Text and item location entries
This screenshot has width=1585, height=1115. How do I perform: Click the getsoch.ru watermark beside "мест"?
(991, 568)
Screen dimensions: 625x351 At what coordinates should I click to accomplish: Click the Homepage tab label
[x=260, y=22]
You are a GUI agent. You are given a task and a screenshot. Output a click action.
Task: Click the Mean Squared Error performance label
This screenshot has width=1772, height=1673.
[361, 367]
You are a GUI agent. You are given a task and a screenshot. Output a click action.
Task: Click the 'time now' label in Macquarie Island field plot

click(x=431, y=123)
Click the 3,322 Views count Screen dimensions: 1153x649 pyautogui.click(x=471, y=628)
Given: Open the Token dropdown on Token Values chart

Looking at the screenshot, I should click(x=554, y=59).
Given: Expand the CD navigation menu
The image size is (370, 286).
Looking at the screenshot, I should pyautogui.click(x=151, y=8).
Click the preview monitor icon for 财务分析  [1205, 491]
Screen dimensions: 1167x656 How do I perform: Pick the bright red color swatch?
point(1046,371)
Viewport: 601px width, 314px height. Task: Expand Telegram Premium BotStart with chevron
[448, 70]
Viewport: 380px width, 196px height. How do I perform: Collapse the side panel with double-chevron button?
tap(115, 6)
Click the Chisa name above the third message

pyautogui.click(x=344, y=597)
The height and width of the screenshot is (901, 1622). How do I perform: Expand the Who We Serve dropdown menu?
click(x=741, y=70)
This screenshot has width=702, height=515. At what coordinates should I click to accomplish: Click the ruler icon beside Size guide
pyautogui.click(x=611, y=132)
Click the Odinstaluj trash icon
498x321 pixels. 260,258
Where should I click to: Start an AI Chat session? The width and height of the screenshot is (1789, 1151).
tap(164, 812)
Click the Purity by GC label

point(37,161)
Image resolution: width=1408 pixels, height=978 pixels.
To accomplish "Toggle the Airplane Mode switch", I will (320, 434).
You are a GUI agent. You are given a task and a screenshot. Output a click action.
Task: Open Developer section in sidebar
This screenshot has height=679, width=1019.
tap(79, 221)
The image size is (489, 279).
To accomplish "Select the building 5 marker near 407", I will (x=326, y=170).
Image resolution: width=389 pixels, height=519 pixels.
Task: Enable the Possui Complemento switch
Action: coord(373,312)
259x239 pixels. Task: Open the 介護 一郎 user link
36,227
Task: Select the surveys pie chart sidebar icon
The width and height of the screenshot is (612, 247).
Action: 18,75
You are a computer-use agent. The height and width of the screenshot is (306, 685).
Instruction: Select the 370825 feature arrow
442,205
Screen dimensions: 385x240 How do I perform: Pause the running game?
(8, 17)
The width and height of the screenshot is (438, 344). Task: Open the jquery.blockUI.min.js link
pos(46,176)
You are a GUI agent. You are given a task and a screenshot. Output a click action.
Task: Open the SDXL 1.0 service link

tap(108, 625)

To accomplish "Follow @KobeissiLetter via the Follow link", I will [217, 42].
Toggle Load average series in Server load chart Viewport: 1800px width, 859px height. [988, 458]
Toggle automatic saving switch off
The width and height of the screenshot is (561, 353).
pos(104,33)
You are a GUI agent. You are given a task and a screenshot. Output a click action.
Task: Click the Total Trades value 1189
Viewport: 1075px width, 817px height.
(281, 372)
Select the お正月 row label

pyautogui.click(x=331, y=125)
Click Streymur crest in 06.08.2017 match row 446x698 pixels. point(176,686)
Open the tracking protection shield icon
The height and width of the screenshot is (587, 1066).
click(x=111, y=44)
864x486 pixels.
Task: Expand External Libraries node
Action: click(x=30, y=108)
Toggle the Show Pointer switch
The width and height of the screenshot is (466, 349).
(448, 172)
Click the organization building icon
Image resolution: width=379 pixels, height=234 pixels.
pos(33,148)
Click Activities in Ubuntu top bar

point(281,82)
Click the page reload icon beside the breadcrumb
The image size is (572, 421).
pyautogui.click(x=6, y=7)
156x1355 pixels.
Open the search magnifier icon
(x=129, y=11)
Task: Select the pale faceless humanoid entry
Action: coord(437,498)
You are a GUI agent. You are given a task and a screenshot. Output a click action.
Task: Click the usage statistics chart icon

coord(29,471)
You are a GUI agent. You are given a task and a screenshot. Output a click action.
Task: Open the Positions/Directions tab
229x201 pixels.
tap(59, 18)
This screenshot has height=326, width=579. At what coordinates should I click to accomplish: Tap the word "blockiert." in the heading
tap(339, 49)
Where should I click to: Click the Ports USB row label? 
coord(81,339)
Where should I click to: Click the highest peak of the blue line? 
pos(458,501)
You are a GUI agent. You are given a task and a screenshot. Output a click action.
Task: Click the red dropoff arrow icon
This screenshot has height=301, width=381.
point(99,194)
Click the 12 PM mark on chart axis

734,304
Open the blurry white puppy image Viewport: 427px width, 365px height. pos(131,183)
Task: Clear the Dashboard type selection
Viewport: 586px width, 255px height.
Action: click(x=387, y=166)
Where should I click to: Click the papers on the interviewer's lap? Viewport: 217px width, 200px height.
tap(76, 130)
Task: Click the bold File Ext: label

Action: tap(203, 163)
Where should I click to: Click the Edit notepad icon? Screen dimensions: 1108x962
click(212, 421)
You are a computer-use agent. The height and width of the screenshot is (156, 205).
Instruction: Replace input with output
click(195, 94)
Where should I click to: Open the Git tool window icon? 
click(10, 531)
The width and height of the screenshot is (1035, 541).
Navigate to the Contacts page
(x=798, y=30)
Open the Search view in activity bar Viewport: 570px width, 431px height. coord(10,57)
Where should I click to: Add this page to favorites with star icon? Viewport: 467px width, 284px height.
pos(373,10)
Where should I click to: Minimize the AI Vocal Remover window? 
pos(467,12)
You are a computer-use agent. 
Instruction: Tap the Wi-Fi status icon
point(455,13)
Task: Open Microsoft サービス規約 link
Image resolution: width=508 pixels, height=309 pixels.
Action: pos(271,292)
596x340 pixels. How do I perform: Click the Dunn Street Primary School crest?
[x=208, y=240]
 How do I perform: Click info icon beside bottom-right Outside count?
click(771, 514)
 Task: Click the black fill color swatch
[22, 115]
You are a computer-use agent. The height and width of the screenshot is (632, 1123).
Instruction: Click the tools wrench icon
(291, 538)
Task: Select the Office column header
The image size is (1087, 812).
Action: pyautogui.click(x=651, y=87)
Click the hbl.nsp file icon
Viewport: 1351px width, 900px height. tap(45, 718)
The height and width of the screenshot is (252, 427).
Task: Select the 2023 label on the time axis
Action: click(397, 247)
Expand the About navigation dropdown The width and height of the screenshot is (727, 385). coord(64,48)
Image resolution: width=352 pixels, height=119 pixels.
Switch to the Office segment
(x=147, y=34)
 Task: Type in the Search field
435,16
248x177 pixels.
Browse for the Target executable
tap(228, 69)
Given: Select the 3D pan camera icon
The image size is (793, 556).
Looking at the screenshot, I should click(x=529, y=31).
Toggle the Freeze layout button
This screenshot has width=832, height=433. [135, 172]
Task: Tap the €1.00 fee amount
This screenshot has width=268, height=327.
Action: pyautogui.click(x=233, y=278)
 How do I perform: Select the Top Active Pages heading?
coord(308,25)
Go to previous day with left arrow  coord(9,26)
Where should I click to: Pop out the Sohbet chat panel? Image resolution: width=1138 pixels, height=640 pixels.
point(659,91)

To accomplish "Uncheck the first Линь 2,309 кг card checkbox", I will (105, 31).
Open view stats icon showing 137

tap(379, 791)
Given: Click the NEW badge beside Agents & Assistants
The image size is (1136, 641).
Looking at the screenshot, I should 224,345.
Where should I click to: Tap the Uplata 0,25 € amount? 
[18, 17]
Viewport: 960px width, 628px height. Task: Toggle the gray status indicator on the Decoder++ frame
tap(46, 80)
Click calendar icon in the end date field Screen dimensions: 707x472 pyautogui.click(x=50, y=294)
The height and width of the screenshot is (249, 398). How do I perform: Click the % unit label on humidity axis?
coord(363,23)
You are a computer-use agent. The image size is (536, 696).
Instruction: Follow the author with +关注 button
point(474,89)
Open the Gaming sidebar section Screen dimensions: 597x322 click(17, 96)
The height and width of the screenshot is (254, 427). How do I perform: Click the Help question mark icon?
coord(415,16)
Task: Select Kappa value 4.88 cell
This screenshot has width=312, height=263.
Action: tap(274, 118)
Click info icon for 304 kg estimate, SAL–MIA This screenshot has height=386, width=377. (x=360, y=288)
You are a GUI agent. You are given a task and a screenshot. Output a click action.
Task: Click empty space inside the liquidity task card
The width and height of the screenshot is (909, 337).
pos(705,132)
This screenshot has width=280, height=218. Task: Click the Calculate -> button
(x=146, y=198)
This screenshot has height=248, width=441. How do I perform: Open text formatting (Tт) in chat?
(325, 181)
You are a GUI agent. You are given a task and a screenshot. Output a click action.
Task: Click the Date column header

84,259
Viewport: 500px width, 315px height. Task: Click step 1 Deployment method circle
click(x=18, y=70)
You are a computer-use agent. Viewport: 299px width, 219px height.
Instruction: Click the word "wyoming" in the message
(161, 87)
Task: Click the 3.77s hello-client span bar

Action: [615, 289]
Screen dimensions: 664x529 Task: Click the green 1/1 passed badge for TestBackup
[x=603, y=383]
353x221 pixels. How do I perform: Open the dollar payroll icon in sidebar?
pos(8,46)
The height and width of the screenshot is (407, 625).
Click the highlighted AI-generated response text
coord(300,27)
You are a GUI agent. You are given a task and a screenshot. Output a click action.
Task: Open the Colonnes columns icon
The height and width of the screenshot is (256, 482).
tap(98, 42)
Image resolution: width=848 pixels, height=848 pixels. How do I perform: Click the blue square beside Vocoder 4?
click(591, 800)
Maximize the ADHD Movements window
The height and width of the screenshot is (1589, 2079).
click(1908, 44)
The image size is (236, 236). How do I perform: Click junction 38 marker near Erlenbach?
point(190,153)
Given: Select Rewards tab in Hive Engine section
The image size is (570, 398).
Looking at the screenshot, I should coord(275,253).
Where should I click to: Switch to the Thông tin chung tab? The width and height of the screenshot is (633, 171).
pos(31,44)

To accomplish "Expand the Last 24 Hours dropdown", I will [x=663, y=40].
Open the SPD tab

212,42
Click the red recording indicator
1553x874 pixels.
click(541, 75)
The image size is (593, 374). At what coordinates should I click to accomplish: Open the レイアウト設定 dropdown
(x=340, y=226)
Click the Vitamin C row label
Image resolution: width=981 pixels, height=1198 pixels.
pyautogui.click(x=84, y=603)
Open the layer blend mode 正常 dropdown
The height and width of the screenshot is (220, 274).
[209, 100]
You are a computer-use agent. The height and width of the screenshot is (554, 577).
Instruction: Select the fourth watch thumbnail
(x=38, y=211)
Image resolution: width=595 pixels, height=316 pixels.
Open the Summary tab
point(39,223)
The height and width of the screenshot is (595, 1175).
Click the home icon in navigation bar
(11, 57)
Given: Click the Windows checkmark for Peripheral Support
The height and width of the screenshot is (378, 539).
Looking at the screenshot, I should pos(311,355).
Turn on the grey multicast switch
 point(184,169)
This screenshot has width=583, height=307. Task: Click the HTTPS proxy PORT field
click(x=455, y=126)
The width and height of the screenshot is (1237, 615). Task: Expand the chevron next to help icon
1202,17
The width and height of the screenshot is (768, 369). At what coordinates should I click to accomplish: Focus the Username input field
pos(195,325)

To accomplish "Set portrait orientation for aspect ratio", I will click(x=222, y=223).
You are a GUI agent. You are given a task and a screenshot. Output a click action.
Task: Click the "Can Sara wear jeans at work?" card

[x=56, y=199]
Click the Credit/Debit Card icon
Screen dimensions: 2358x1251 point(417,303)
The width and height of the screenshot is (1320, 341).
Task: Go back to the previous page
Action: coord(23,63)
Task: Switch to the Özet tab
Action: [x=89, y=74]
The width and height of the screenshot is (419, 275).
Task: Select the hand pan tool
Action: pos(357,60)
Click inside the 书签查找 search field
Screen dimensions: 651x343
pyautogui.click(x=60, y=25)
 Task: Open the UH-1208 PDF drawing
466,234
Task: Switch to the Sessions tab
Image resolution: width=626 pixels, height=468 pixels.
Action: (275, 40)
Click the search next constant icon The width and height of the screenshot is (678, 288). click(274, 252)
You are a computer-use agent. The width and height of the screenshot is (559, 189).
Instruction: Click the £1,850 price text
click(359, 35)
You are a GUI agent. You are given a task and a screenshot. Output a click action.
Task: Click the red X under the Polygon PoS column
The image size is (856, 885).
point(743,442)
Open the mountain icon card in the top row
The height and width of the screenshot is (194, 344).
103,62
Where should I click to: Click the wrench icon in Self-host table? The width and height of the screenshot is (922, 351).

_Requirement_
Copy out the records again word for word, everything from the line containing "Click the 12 PM mark on chart axis" down to the line containing "click(212, 421)", both of those lines included.

_Full response_
Click the 12 PM mark on chart axis

734,304
Open the blurry white puppy image Viewport: 427px width, 365px height. pos(131,183)
Task: Clear the Dashboard type selection
Viewport: 586px width, 255px height.
Action: click(x=387, y=166)
Where should I click to: Click the papers on the interviewer's lap? Viewport: 217px width, 200px height.
tap(76, 130)
Task: Click the bold File Ext: label

Action: tap(203, 163)
Where should I click to: Click the Edit notepad icon? Screen dimensions: 1108x962
click(212, 421)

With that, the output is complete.